- _What to produce_:
Do any lines in the data below contain "flag"? If so, copy every one of them.

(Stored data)
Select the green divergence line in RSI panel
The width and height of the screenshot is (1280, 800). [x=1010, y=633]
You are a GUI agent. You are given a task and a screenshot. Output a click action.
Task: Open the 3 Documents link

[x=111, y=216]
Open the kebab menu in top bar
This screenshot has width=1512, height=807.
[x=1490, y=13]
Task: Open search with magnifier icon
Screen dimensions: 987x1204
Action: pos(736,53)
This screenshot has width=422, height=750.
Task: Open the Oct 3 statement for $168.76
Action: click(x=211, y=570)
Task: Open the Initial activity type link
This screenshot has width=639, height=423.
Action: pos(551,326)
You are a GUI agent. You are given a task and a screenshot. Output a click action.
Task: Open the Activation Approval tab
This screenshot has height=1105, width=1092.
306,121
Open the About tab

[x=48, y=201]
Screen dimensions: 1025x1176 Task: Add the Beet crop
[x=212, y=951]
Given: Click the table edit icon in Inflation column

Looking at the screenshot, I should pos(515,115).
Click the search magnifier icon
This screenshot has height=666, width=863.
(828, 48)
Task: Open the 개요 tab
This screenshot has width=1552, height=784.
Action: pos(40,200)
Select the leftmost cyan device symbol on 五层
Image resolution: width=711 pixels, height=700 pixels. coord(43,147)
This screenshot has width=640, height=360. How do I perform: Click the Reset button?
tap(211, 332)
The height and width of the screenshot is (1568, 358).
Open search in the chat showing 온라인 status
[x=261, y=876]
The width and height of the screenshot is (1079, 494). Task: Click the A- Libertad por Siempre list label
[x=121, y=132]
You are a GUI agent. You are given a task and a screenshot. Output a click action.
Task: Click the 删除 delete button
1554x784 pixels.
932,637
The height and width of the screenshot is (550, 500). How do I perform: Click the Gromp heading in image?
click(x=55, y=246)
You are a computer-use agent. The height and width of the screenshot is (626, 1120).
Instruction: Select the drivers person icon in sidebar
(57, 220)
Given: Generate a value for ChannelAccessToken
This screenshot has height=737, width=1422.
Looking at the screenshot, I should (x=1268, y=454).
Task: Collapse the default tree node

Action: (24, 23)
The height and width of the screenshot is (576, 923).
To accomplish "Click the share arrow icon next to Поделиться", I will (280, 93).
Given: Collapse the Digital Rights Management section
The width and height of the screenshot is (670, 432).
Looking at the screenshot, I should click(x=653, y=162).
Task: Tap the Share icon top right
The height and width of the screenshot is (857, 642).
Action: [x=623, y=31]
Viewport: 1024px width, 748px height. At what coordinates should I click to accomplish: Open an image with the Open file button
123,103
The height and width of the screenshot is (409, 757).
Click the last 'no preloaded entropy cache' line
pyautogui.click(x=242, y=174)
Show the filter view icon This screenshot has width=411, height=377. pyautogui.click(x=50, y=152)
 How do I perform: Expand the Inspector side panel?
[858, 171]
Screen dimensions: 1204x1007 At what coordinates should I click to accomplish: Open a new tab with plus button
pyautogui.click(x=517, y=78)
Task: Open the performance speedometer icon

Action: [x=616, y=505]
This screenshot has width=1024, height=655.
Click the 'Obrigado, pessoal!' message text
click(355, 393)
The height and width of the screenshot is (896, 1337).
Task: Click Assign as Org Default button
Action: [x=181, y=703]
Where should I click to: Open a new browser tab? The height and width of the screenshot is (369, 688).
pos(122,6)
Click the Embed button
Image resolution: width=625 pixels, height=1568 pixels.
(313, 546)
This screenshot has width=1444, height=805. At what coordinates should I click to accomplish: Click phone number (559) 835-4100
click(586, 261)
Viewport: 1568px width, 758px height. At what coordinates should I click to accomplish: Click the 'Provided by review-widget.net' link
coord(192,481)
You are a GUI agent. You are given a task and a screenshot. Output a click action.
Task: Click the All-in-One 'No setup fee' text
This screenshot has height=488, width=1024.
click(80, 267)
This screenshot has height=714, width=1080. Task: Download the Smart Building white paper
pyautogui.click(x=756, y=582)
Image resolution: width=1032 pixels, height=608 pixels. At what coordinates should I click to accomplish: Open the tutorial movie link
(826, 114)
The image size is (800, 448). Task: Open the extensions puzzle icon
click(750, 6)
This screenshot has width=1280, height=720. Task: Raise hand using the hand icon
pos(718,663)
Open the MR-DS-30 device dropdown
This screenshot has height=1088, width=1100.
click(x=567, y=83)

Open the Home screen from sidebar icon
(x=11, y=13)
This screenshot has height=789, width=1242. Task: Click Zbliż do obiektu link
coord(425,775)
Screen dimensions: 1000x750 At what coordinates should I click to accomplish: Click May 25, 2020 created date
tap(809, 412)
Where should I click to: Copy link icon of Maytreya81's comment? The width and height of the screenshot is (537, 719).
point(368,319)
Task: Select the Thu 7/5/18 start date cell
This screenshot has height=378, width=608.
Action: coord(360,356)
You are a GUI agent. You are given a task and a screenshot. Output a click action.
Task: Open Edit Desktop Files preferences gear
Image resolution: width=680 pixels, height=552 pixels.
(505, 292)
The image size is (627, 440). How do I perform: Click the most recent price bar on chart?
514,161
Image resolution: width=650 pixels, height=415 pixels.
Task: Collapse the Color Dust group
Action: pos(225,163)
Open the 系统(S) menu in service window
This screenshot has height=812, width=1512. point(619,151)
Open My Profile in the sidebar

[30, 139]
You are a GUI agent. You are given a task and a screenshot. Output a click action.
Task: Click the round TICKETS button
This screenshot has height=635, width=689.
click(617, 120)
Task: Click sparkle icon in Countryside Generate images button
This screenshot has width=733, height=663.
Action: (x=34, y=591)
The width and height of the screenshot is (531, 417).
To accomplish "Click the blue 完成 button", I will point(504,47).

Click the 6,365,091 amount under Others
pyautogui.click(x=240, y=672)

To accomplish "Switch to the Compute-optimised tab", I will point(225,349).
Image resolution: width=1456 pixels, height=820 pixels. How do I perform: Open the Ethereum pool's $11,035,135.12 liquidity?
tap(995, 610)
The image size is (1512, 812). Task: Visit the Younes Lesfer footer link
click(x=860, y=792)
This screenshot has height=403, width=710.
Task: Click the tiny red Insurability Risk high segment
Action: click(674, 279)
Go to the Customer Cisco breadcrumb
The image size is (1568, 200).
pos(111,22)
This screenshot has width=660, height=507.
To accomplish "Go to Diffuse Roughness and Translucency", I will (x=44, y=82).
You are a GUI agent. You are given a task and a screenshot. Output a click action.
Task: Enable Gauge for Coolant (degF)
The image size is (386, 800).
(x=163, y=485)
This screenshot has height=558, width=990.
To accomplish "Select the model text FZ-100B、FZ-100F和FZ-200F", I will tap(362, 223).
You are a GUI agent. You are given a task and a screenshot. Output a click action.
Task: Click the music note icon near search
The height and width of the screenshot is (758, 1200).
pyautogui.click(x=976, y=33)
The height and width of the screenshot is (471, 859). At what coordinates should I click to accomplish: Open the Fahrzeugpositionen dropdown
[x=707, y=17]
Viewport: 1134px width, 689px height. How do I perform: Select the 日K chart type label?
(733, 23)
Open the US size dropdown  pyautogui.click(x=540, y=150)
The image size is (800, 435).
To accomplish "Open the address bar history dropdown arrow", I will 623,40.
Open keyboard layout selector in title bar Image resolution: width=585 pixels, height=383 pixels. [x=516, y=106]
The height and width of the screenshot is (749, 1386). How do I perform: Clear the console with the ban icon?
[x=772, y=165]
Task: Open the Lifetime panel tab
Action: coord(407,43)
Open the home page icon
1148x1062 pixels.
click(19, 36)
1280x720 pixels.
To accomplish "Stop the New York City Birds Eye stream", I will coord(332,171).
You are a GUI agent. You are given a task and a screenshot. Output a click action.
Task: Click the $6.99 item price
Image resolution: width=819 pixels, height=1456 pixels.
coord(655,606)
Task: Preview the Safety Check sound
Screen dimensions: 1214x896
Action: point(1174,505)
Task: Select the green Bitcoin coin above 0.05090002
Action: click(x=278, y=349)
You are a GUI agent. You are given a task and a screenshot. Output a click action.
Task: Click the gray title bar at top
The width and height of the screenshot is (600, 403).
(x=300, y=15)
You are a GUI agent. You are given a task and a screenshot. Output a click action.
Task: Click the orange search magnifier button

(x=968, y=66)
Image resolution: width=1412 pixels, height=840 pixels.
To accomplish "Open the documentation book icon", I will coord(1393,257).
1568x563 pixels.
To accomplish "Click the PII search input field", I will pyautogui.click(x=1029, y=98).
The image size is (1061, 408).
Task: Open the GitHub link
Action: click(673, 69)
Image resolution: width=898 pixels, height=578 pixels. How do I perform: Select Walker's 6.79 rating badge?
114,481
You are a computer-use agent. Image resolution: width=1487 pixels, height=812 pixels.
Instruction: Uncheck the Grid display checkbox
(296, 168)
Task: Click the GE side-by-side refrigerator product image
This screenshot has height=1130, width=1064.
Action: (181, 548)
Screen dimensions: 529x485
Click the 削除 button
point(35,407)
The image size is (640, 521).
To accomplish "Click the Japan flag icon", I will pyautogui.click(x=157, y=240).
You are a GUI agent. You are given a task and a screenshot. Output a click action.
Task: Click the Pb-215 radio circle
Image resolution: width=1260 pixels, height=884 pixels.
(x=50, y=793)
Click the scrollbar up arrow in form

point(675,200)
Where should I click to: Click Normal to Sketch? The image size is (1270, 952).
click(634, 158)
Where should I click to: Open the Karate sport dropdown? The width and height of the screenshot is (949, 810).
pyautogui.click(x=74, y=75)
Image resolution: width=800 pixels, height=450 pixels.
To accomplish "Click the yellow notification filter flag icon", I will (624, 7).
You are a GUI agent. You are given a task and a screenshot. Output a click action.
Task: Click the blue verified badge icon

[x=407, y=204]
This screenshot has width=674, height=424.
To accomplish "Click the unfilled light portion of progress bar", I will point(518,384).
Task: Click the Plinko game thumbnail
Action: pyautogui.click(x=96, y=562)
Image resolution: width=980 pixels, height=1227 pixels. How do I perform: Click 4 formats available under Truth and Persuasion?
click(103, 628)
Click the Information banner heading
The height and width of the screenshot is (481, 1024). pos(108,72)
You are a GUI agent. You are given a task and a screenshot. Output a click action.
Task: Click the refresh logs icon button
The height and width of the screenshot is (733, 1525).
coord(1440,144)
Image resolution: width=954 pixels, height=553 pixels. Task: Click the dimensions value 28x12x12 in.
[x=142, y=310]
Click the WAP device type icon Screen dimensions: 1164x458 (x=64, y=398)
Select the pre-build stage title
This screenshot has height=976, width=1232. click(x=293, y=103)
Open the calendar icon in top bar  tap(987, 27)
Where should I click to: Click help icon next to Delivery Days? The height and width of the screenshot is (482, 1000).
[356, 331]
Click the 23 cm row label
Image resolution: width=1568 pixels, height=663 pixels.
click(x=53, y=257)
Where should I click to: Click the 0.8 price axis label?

- _The completed task_:
To accomplish "Click the Japan flag icon", I will pyautogui.click(x=157, y=240).
To accomplish "Click the yellow notification filter flag icon", I will (624, 7).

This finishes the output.